__RECORDS FOR PROCESSING__
:::::
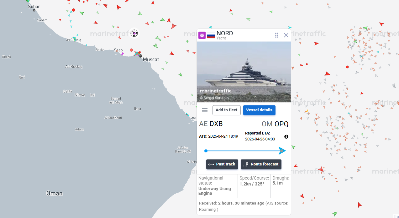Click the Muscat city label on map
399x218 pixels.
coord(151,59)
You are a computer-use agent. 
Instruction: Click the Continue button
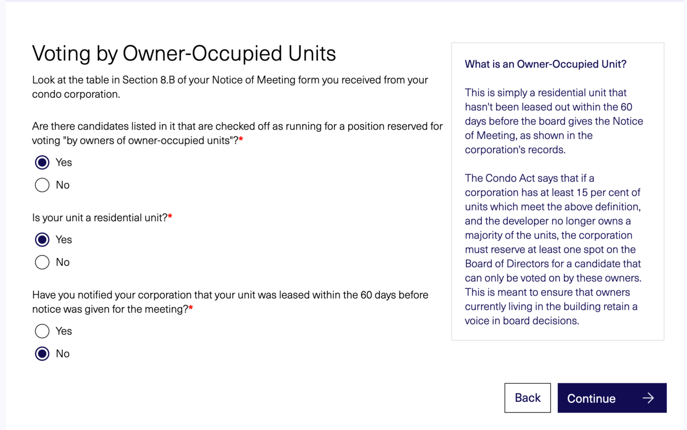(x=612, y=398)
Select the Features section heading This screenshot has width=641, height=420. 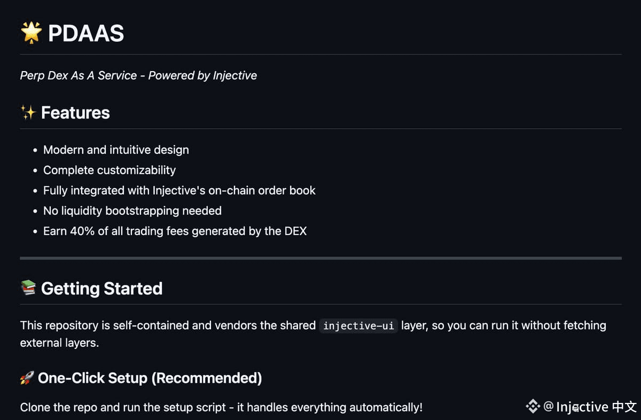(x=75, y=113)

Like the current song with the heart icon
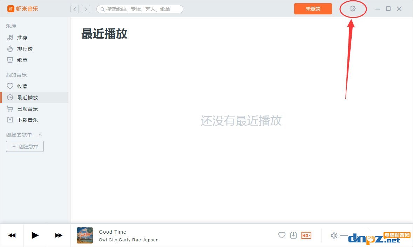[x=282, y=235]
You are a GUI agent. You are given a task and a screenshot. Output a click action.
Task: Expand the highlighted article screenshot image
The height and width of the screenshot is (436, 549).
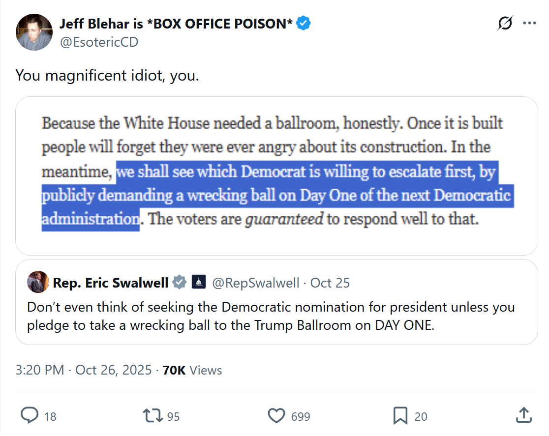pyautogui.click(x=276, y=175)
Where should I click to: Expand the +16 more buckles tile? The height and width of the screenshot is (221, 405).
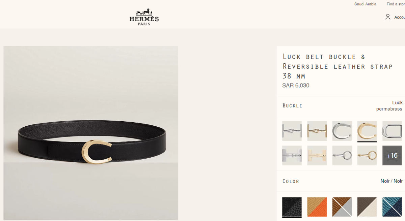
:::::
__ABOUT THIS EXERCISE__
Only lines holding the word "Expand" belong in the answer; copy all of them from the records.

__ANSWER TO THIS TASK__
Task: Expand the highlighted article screenshot image
Where should I click to: Expand the +16 more buckles tile? The height and width of the screenshot is (221, 405).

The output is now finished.